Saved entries
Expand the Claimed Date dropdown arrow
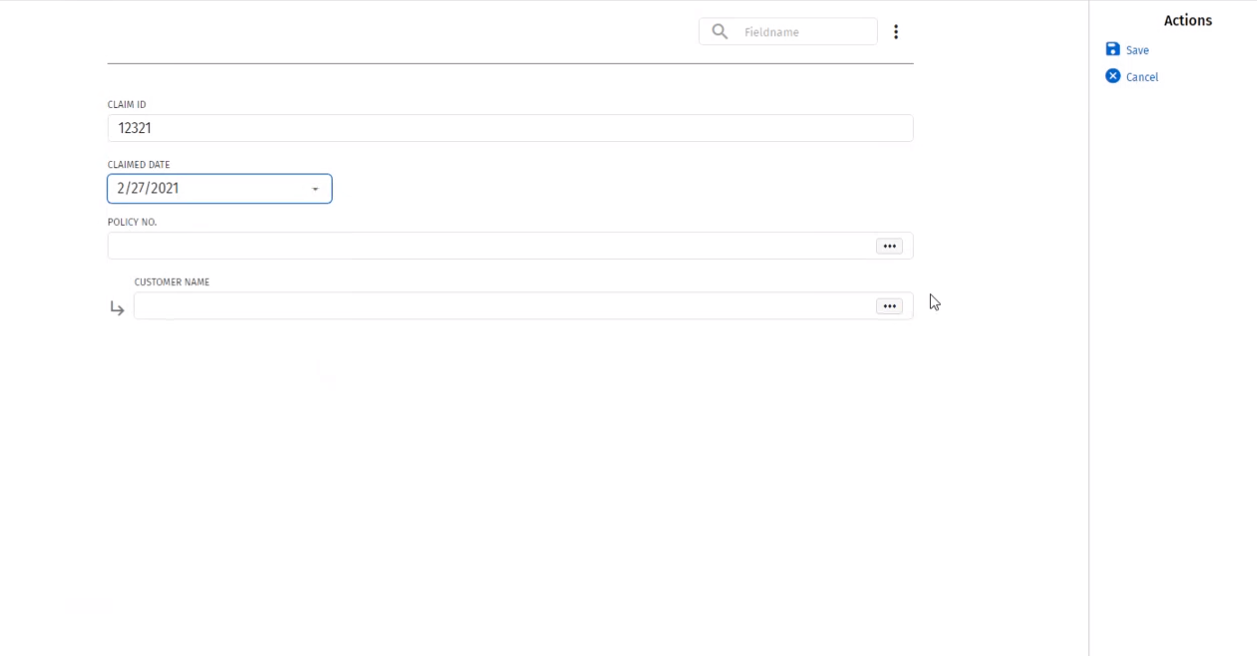The image size is (1257, 656). pos(315,189)
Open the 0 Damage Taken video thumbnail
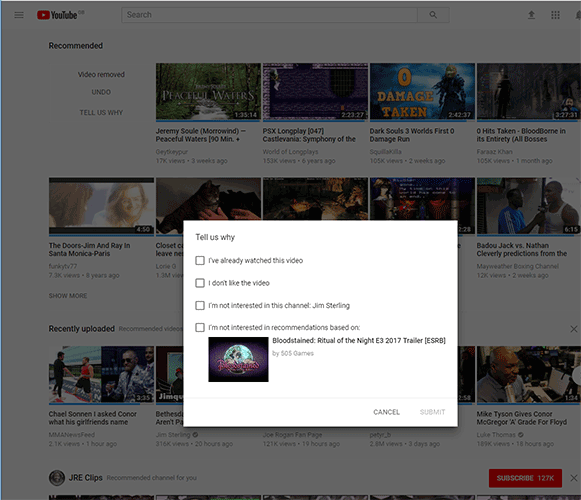Viewport: 581px width, 500px height. (x=422, y=91)
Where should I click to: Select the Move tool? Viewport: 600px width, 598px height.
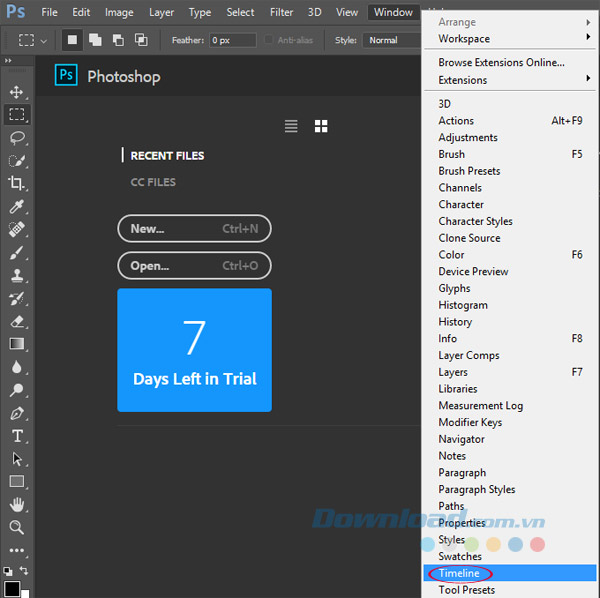[17, 92]
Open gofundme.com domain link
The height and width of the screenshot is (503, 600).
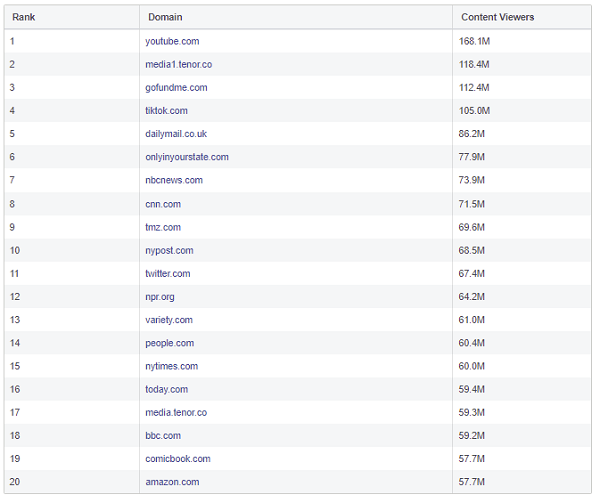coord(176,88)
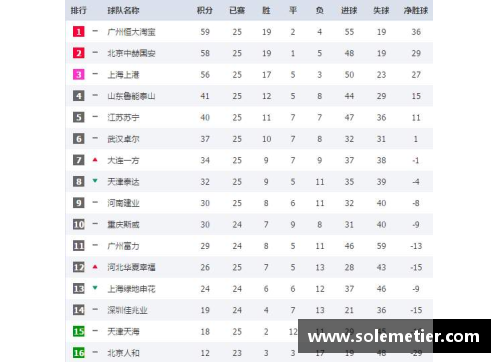Click the gray rank 4 badge

pyautogui.click(x=79, y=96)
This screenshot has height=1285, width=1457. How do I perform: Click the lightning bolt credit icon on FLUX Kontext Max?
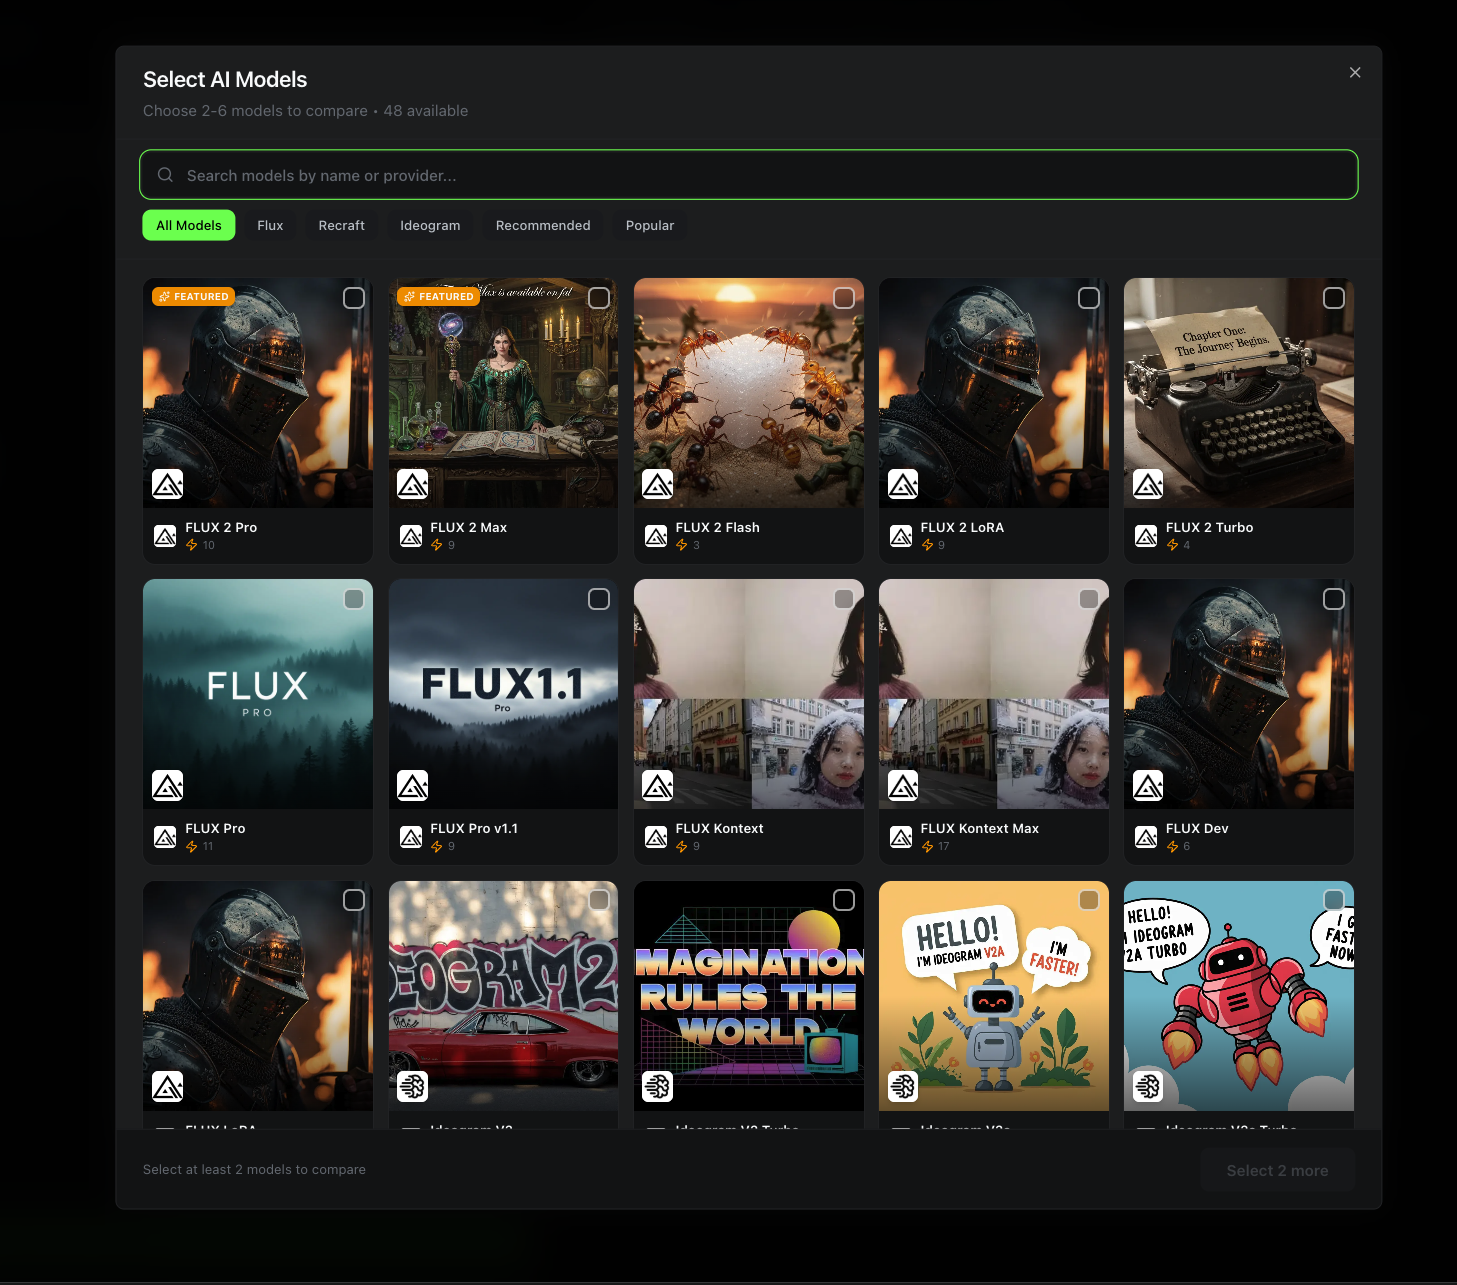coord(929,846)
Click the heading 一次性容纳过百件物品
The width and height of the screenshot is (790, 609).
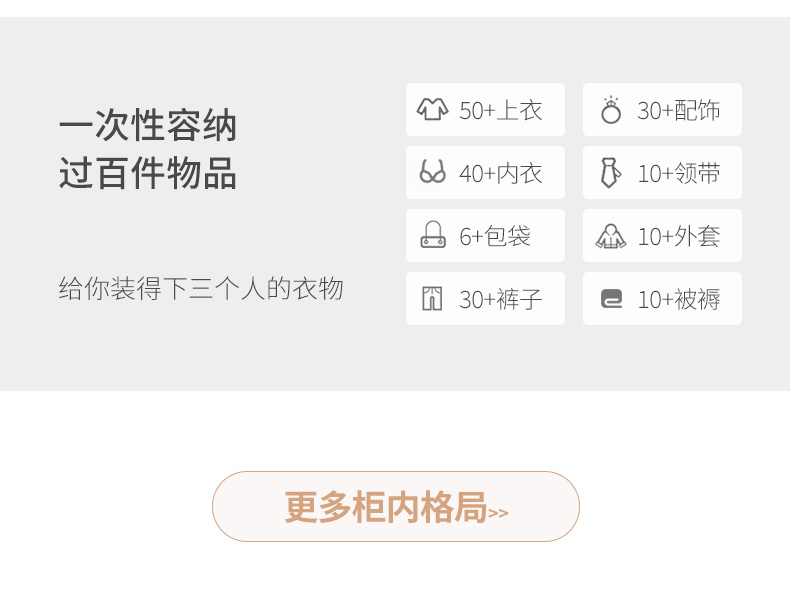pyautogui.click(x=148, y=149)
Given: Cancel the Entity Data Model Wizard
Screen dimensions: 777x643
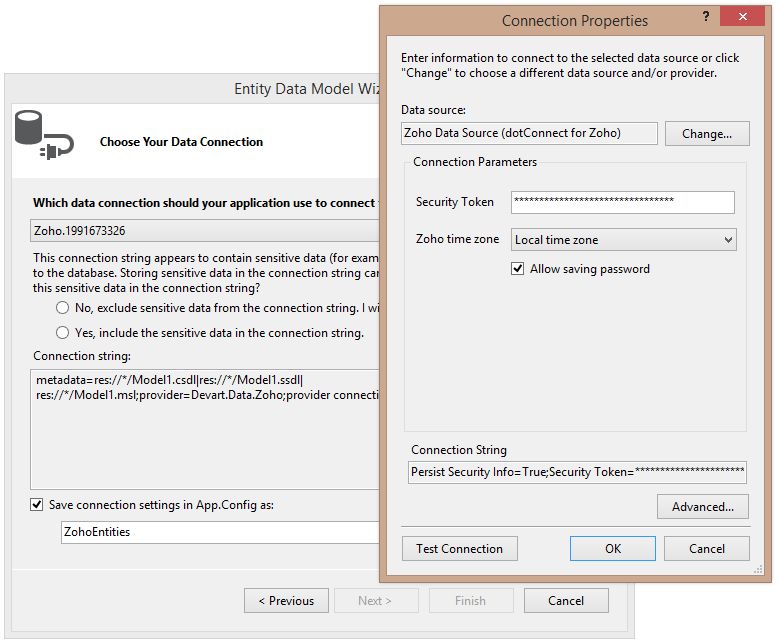Looking at the screenshot, I should [x=565, y=601].
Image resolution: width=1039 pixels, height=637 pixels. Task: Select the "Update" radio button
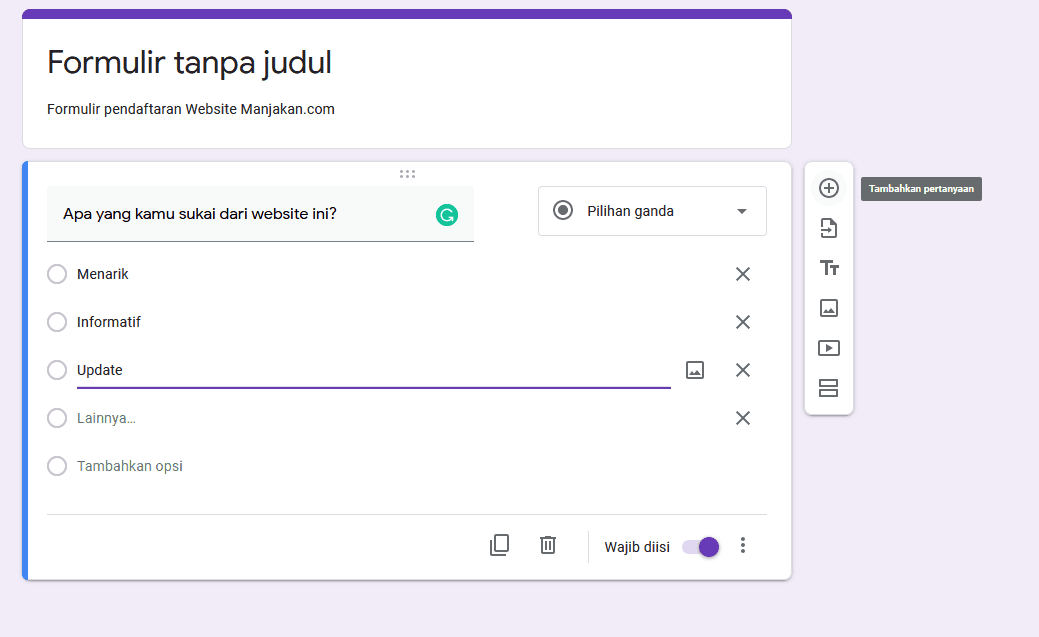pos(57,370)

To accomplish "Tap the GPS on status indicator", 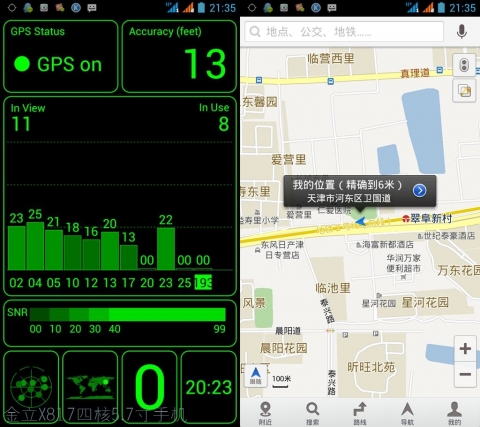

**WORK TO BE COMPLETED**
What is needed is an exact copy of the lines from the one containing "Screen dimensions: 777x643" through the last line of the records, with every picture left out.

**RESPONSE TO THE TASK**
Screen dimensions: 777x643
Looking at the screenshot, I should [x=565, y=601].
Image resolution: width=1039 pixels, height=637 pixels. Task: Select the "Update" radio button
pos(57,370)

To accomplish "Tap the GPS on status indicator", 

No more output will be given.